Start of PASSAGE SHOWN
Meng Li, Associate Professor and Director of Undergraduate Studies in the Department of Health and Behavioral Sciences, recently co-authored an article titled, “Physician’s flawed heuristics in the delivery room,” published in the journal Science. The article discusses the general background and implications of an original research article by Manasvini Singh in the same issue of Science.
Singh finds—through more than 86,000 patient medical records—that delivering physicians use a “win-stay/lose-shift” heuristic or decision rule in delivery mode decisions. That is, if the physician delivers a baby via vaginal birth, and the delivery has complications, this physician is more likely to switch to cesarean delivery for the very next patient; if the physician delivers a baby via cesarean and the delivery has complications, this physician is more likely to switch to vaginal delivery for the very next patient. This effect does not mean that physicians always switch to a different delivery mode between two patients. It means that physicians are more likely to switch to a different delivery mode for the next patient if the delivery for the immediately prior patient has complications, than if the prior patient’s delivery has no complications. The delivery mode switch leads to small, but concrete negative health consequences for mother and baby, including higher risk of death, lower chance of being discharged, and more outpatient visits the following month.
Li’s article discusses the potential psychological mechanisms behind this effect, as well as what to do with this finding. Li argues this finding is not an opportunity to blame doctors; but instead, it provides evidence that well-trained doctors are not immune to the well-established finding in decision science—humans are not perfect or always rational, and hey frequently rely on heuristics in decision making. The doctors’ misapplication of the otherwise useful heuristic of “win-stay/lose-shift” cannot be addressed until medicine as a whole can embrace the concept that humans are not perfectly rational. Only then can medicine be more open to studying and implementing decision aids that can help doctors make better decisions in high-pressure, complex situations such as the delivery room.
End of PASSAGE SHOWN
Reproduce verbatim the part of the delivery-room heuristics piece starting with "Li’s article discusses" and going on through "the delivery room.".
Start of DATA EXTRACT
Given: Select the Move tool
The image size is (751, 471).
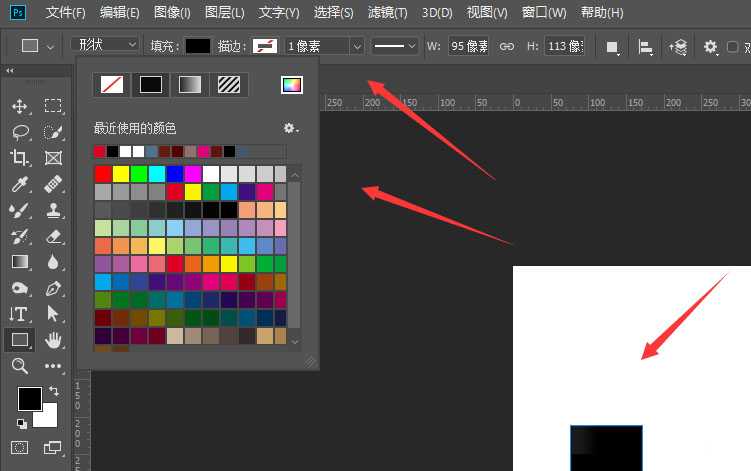Looking at the screenshot, I should click(19, 106).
End of DATA EXTRACT
*WRITTEN SOLUTION*:
Li’s article discusses the potential psychological mechanisms behind this effect, as well as what to do with this finding. Li argues this finding is not an opportunity to blame doctors; but instead, it provides evidence that well-trained doctors are not immune to the well-established finding in decision science—humans are not perfect or always rational, and hey frequently rely on heuristics in decision making. The doctors’ misapplication of the otherwise useful heuristic of “win-stay/lose-shift” cannot be addressed until medicine as a whole can embrace the concept that humans are not perfectly rational. Only then can medicine be more open to studying and implementing decision aids that can help doctors make better decisions in high-pressure, complex situations such as the delivery room.